Some verbs (i.e. informovat, charakterizovat) can be used in different contexts either as perfective or as imperfective (obouvidová slovesa, 'biasp.' for short).

Within imperfective verbs, there is a subclass of of iterative verbs (iter.). Czech iterative verbs are derived more or less in a regular way by affixes such as -va- or -iva-, and express extended and repetitive actions (e.g. čítávat, chodívat). In VALLEX 1.0, iterative verbs containing double affix -va- (e.g. chodívávat) are completely disregarded, whereas the remaining iterative verbs occur as aspectual counterparts in frame entries of the corresponding non-iterative verbs (but have no own word entries, still).

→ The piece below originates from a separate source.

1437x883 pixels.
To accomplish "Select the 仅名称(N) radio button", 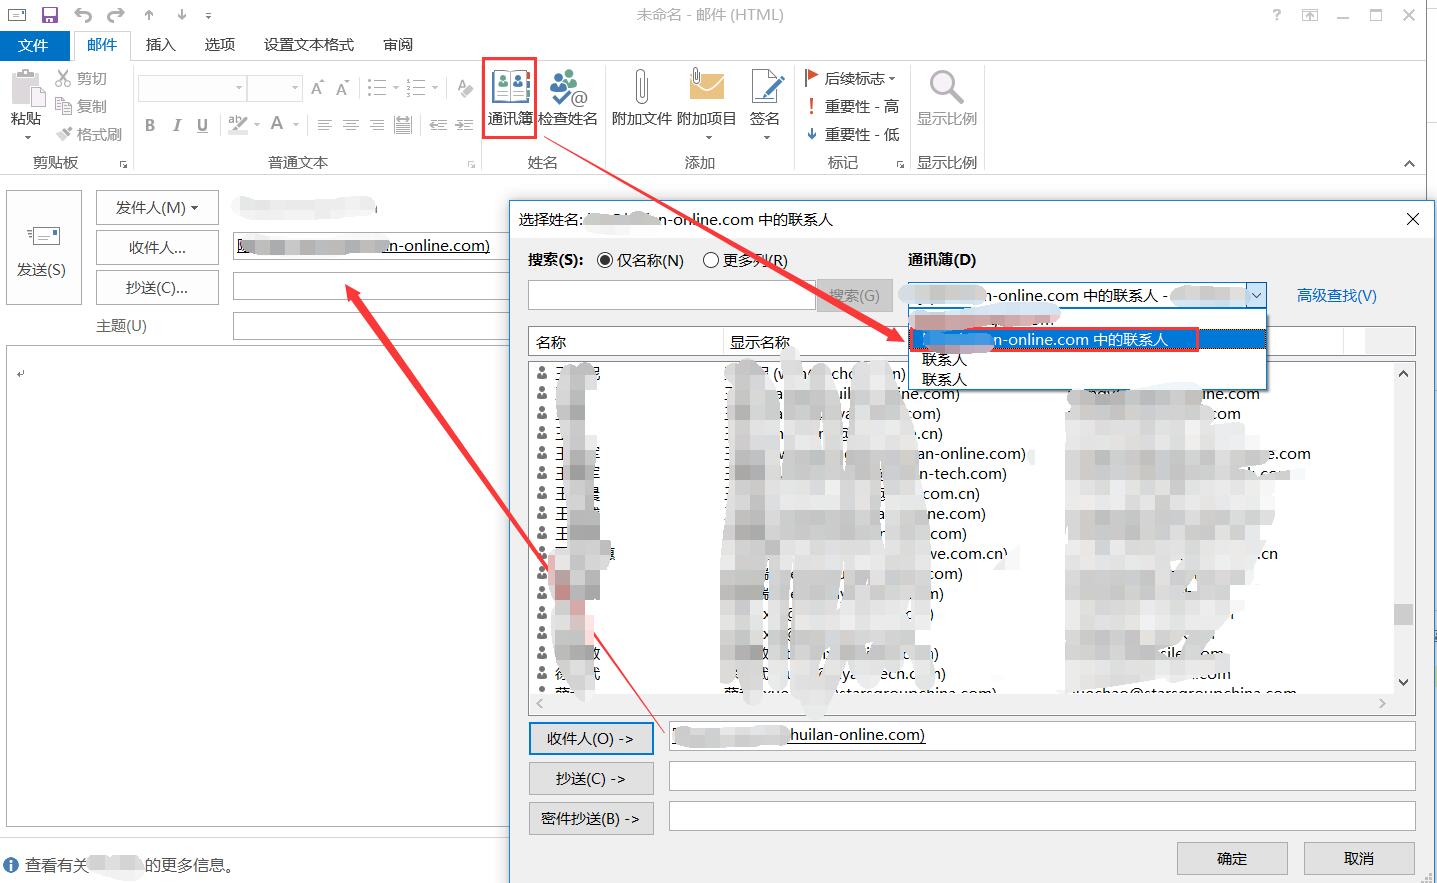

A verb in its particular meaning can have aspectual counterpart(s) - a verb the meaning of which is almost the same except for the difference in aspect (that is why the counterparts constitute a single lexical unit on the tectogrammatical level of FGD; however, each of them has its own word entry in VALLEX 1.0, because they have different morphemic forms). The aspectual counterpart(s) need not be the same for all the meanings of the given verb, e.g., odpovědět is a counterpart of odpovídat - to answer, but not of odpovídat - to correspond. Therefore the aspectual counterparts (if any) are listed in frame attribute 'asp. counterparts' in VALLEX 1.0. Moreover, for perfective or imperfective counterparts, not only the lemmas are specified within the list, but (more specifically) also the frame numbers of the counterpart frames (which is of course not the case for the iterative counterparts, for they have no word entries of their own as stated above).

One frame might have more than one counterpart because of two reasons. Either there are two counterparts with the same aspect (impf. působit and impf. způsobovat for pf. způsobit), or there are two counterparts with different aspects (impf. scházet, pf. sejít, iter. scházívat).

17. Idiomatic frames

When building VALLEX 1.0, we focused mainly on primary or usual meanings of verbs. We also noted many frames corresponding to peripheral usages of verbs, however their coverage in VALLEX is not exhaustive. We call such frames idiomatic and mark them with label 'idiom'. An idiomatic frame is tentatively characterized either by a substantial shift in meaning (with respect to the primary sense), or by a small and strictly limited set of possible lexical values in one of its complementations, or by occurence of another types of irregularity or anomaly.